Wednesday, September 29, 2010

Social Drinkers of the Week (9/29)

There comes a point where even I can't find anything to add to a story. This week's Rummy Award co-winners have pulled off the feat.

From KnoxNews.com:
Two men allegedly "got to drinking" and ended up running naked through the Tiger Haven sanctuary after they were fired from their jobs there, according to a Roane County Sheriff's Department report.

Tiger Haven is located in East Roane County off Harvey Road and houses more than 250 tigers, lions and other big cats.
Their names? Jake Loftis and—you can't make this up—Samuel Adams.

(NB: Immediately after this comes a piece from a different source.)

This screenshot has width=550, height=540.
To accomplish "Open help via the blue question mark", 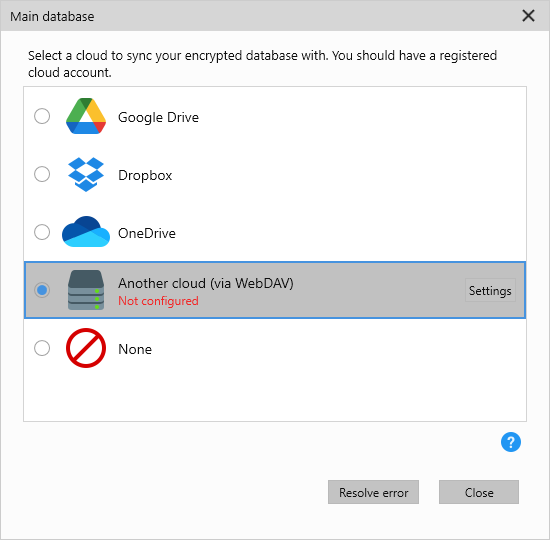I will (x=511, y=442).
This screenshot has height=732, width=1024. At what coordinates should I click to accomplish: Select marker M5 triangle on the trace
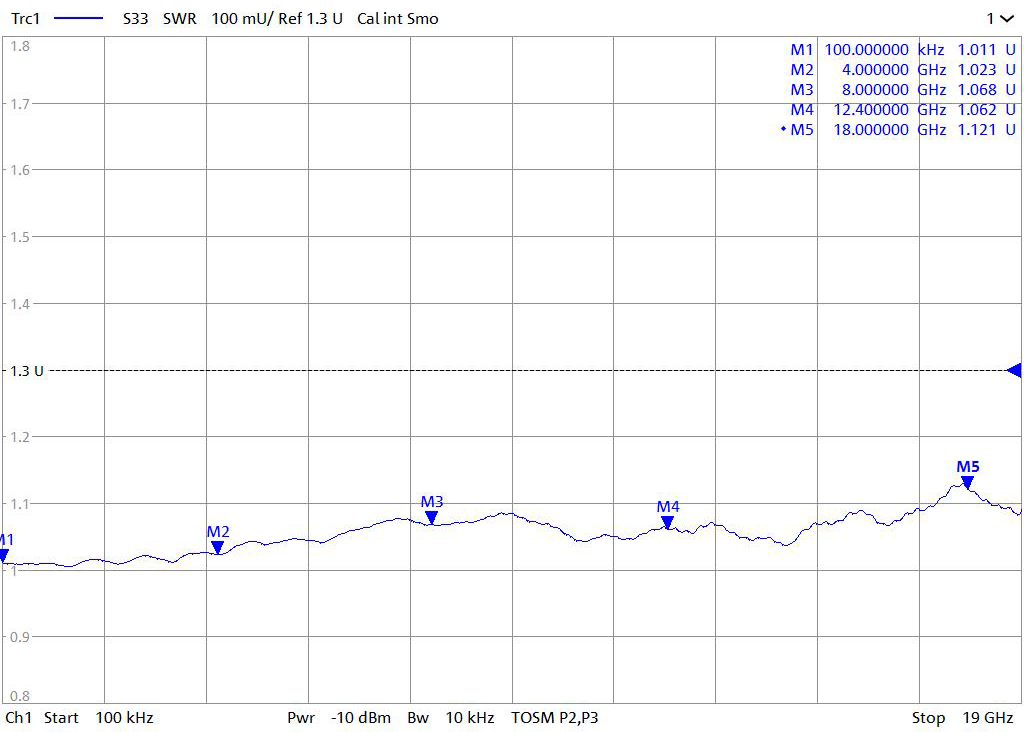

I understand the desire to get revenge on a company that fired you. I don't, however, understand wanting to do it by running around naked. Or getting naked and running around where you can, as the street nucca in my head would say, "get ate the fuck up". In fact, I can safely say that getting chomped on by a tiger is not on my list of things I'm keen on doing while naked. These two guys probably looked like a Whopper and side of fries to all of the lions and tigers as they ran through Tiger Haven. And I've done some running for my life a few times, but never while drunk. I can't even picture the two coexisting. Running while drunk, all you want to do is stop and laugh. Or vomit. Or both. When there's a big cat on your ass that's looking to Siegfried and Roy you, though, neither of those is really an option.